Sometimes the cost of a significant data breach goes beyond the lost data itself. On Jan. 26, a San Diego area children's hospital was sued by a patient after their personal data was stolen during a breach of a third-party vendor. In addition to the Rady Children's Hospital, the vendor, a company called Blackbaud, is facing over 20 lawsuits, according to HealthITSecurity. The Blackbaud breach is part of a growing trend, with hackers stealing more data than ever before, especially from health care organizations.

The legal cost of personal information

The Blackbaud breach was the single largest health care-related data breach of 2020 and has had lasting ramifications across the country. While just short of 20,000 Rady Children's Hospital patients were impacted, the overall breach has affected more than 10 million people and over 100 organizations.

While the Blackbaud attack was first detected May 14, 2020, cybersecurity experts believe that hackers first entered its system and began stealing data several months earlier. The exploit was initially reported as a ransomware attack, with Blackbaud quickly paying the ransom and confirming that the confidential information in question was destroyed. However, a later report discovered additional patient Social Security numbers and private medical information that hackers had stolen.

The specific litigation against Rady alleges that the children's hospital violated the California Confidentiality of Medical Information Act and California Consumer Records Act, and are responsible for claims of negligence breach of implied contract and invasion of privacy.

"[Rady] has a duty to reasonably protect the confidentiality of the medical information that it maintains, preserves, stores, abandons, destroys or disposes of, and failure to comply with this duty exposes [Rady] to liability for nominal and/or actual damages under [California law]," the lawsuit stated.

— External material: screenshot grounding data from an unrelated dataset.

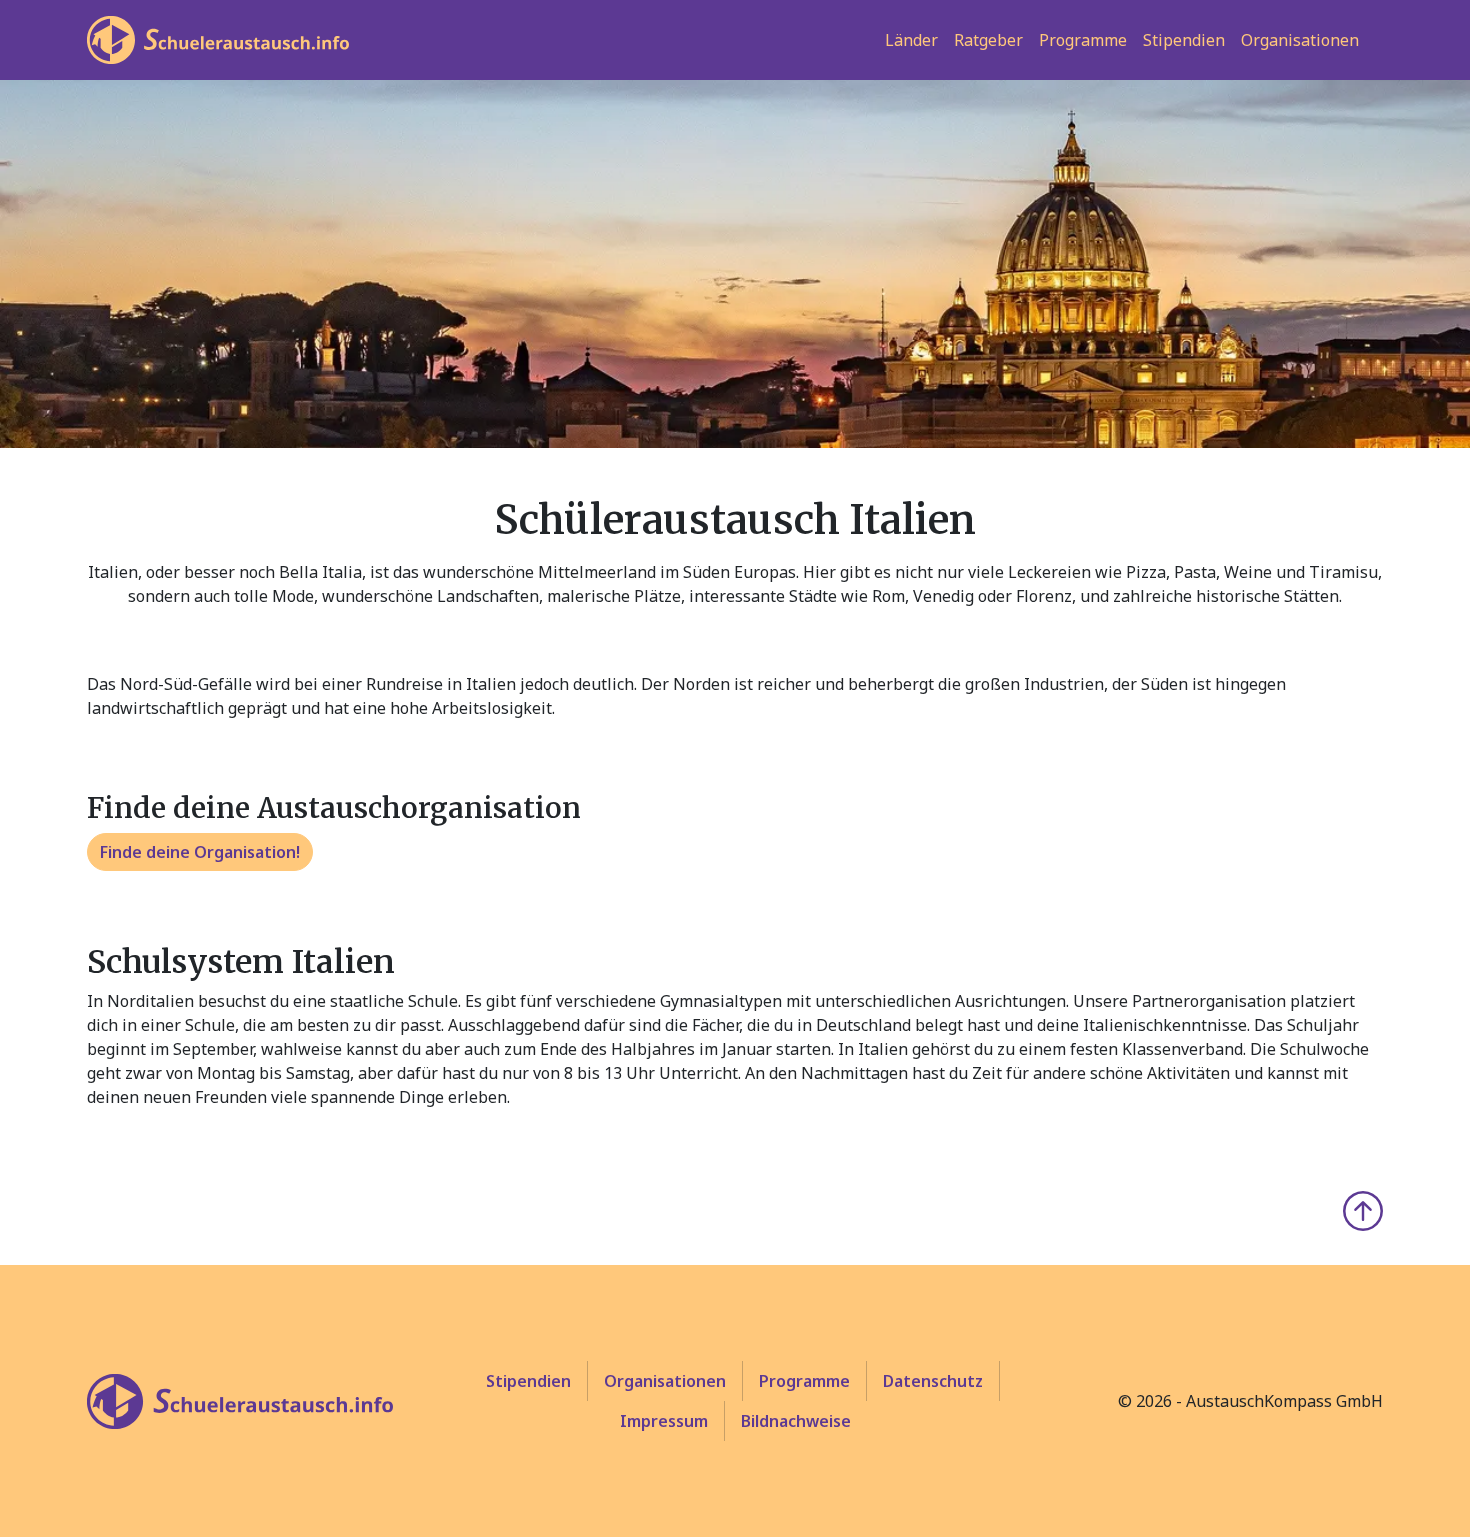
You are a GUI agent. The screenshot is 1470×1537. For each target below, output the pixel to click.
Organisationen (1300, 40)
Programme (1083, 40)
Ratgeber (988, 40)
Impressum (664, 1421)
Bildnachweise (796, 1421)
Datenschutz (933, 1381)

Significantly, the suit alleges that Rady Children's Hospital and Blackbaud can not confirm that all of the stolen personal information was destroyed.

A growing issue

Unfortunately, major data breach exploits like the one against Blackbaud and Rady Children's Hospital are on the rise. While the overall number of breach events declined in 2020, according to a study from Risk Based Security, the amount of information compromised skyrocketed. According to the study, more than 37 billion records were exposed by hackers in 2020, a single-year record and a 141% increase from 2019.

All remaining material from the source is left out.